3) Onwaar, ik moet de eerste GG predikant nog horen die leerd dat als men het geloof bezit men zich niet druk hoeft te maken over de beoefening ervan
We moeten 1931 wel in het juiste licht plaatsen. M.i. is artikel f neutraal, omdat het geen waarde-oordeel geeft. Artikel a is wel gekleurd, maar de 2e zin in dat artikel maakt het doel van het hele artikel goed duidelijk
a. dat het verbond der genade staat onder de beheersing van de uitverkiezing ter zaligheid;
dat het wezen des verbonds daarom alleen geldt de uitverkorenen Gods en nooit gelden kan het natuurlijk zaad: dat aard en wezen van verbond der verlossing en verbond der genade een zijn en niet twee. In wezen is het een verbond.

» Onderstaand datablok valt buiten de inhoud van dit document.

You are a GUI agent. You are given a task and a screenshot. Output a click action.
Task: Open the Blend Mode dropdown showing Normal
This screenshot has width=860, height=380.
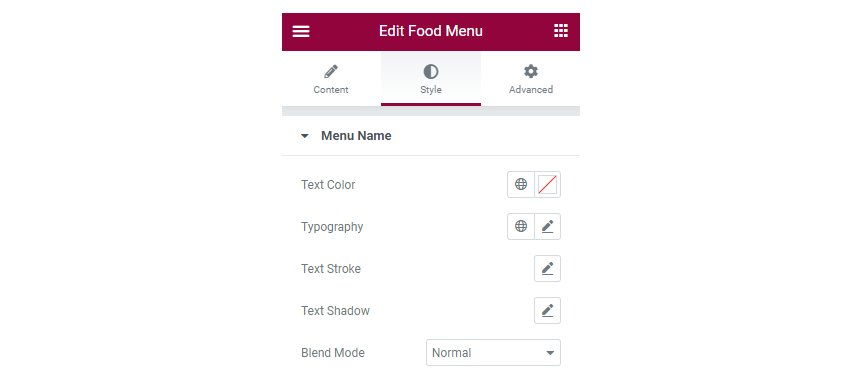493,353
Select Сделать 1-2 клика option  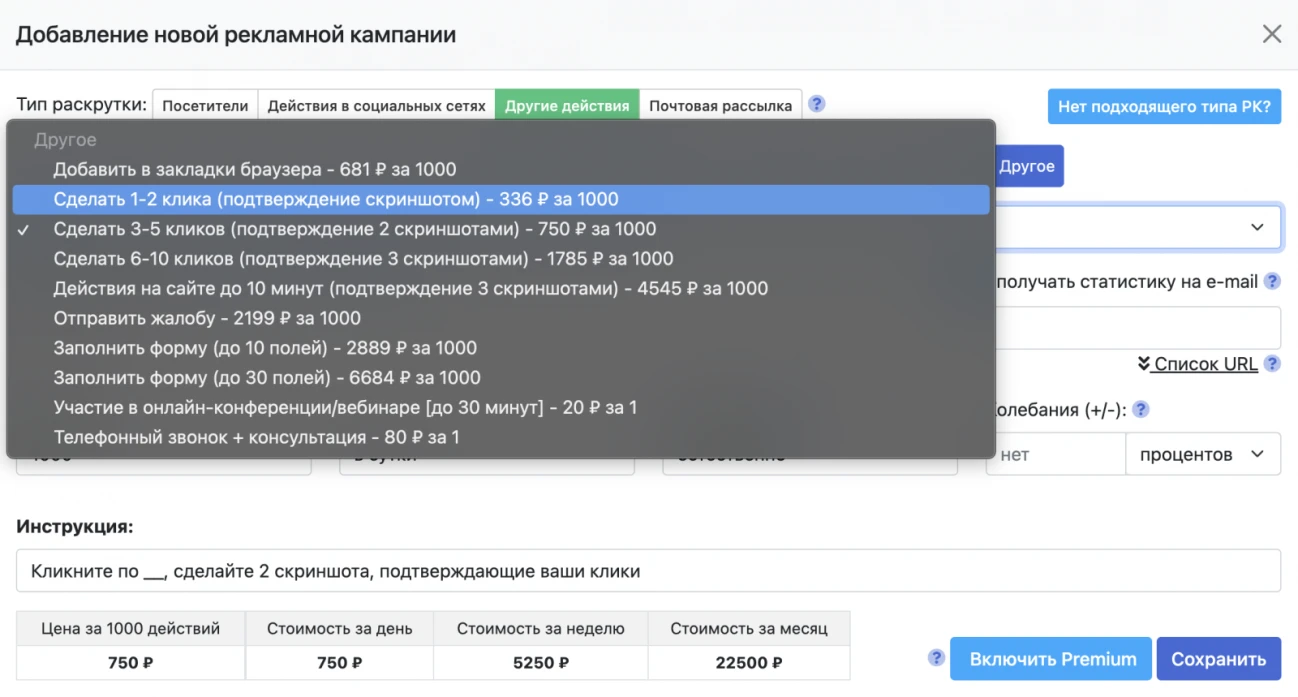(336, 199)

De cursieve zin laat zien dat men deze stelling aannam om daarmee duidelijk te stellen dat het natuurlijke zaad niet in het verbond der genade begrepen is, i.e. geen veronderstelde wedergeboorte. Dat dit slechts één van de mogelijke uitleggingen van de verbonden is geef ik onmiddelijk toe.
Maar limosa, artikel a zegt niets over geloven, of over het aanbieden van genade. Het
verbond staat onder beheersing van de uitverkiezing, niet
het aanbod van genade. Dat zijn 2 heel verschillende dingen. Te zeggen dat het verbond der genade onder beheersing van de uitverkiezing staat is niets anders dan te zeggen: alleen de uitverkorenen worden zalig. Het is dus een beschouwende stelling, geen voorwaardelijke stelling.